Supplied text:
# # # # #
In this manner, welfare economics can provide guidance to voters
and policy makers that are grounded in sophisticated social normative
theories. However, because they are imperfect correlates rather than
perfection ones, they cannot be used to characterized a utilitarian utopia or
utopian path, nor the perfect social contract or procedures for just
redistribution of existing resources. However, they can provide some useful
indications of the direction a society should move if its aim is to become
such societies. RGNP per capita, for example, is often increased by a well
functioning legal system and liberal economic policies.18
However, it cannot really be assumed that all voters are utilitarians or
contractarians, nor that those occupying elective and appointed offices are
motivated by such theories. Moreover, even if they were so motivated,
there would be points of disagreement about the relevance of individual
actions (act or rule utilitarians), grounding laws (standing rules or adaptive
policies), and just procedures for reform.
As examined in the next chapter, social, civil, and private ethical
theories may influence the votes cast by voters and therefore the policies
adopted by democratic governments. In this manner ethics may be said to
provide one of the foundations for public policy in a manner analogous to
the ones through which partly determine market outcomes. However, as in
the case of market relevant norms, only a subset of normative theories are
likely to lend support to policies that reinforce rather than undermine the
viability of a commercial society.
18
See for example: Feld and Voigt ( 2003), Blume and Voigt (2007), and Gwartney, Lawson, and Holcombe (1999).
# # # # #
Records from a dataset:
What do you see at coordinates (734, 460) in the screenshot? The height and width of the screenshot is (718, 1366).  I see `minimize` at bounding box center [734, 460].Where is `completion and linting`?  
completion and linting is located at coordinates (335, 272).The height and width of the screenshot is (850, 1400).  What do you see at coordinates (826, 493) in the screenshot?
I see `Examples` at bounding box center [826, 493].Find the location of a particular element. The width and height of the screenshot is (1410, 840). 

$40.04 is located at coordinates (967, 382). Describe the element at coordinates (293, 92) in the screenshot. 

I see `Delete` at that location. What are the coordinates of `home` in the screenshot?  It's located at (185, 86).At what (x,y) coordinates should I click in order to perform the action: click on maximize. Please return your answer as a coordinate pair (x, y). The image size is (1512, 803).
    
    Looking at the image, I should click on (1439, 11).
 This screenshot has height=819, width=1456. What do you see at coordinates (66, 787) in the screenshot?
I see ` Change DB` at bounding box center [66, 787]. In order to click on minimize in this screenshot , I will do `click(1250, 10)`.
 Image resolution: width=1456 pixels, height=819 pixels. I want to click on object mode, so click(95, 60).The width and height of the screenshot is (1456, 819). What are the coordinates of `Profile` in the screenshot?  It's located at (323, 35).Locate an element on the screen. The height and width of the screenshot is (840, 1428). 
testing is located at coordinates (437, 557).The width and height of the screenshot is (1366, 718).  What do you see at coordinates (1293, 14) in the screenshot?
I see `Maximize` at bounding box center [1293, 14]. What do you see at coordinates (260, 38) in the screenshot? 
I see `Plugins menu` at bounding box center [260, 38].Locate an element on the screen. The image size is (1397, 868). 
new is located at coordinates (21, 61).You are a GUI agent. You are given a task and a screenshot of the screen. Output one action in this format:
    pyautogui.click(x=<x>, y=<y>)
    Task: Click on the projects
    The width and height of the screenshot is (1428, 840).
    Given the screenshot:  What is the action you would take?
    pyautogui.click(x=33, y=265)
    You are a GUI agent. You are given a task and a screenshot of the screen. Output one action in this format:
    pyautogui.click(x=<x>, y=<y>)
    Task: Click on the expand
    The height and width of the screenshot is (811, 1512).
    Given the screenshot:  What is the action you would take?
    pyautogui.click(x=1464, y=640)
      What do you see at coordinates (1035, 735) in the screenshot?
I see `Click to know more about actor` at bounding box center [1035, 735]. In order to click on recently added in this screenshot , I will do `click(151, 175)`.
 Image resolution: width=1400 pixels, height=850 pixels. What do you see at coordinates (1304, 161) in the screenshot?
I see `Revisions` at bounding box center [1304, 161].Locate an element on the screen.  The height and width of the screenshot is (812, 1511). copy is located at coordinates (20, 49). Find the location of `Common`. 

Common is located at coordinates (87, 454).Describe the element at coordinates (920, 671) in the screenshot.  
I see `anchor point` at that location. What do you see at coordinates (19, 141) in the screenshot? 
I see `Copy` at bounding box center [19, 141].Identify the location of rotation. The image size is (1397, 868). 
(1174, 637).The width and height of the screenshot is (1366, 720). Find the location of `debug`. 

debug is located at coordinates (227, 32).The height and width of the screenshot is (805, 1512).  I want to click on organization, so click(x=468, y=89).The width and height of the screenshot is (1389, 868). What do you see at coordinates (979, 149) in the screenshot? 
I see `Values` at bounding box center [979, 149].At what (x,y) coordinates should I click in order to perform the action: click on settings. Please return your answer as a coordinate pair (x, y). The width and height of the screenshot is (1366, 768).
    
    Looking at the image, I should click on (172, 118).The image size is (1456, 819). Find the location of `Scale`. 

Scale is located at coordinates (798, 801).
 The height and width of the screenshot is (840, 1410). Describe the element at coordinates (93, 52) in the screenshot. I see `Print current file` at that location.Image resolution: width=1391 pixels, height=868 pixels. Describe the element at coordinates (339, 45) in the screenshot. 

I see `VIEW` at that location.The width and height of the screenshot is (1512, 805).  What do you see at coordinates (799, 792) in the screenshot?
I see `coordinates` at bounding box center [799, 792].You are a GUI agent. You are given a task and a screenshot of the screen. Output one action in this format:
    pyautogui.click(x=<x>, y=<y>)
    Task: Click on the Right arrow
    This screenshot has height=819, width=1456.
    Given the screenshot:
# # # # #
What to work on:
A. Copy word for word the part of the welfare economics passage that begins at the words "As examined in" and stops after "a commercial society.".
B. According to the welfare economics passage, why can't welfare economics be used to characterize a utilitarian utopia or a perfect social contract?
C. In the welfare economics passage, what two things are said to often increase RGNP per capita?
You won't need the records for any of this.

Responses per task:
A.
As examined in the next chapter, social, civil, and private ethical
theories may influence the votes cast by voters and therefore the policies
adopted by democratic governments. In this manner ethics may be said to
provide one of the foundations for public policy in a manner analogous to
the ones through which partly determine market outcomes. However, as in
the case of market relevant norms, only a subset of normative theories are
likely to lend support to policies that reinforce rather than undermine the
viability of a commercial society.

B. Its measures are imperfect correlates of those social theories rather than perfect ones. So they can only show the direction a society should move to become such a society.

C. A well functioning legal system and liberal economic policies.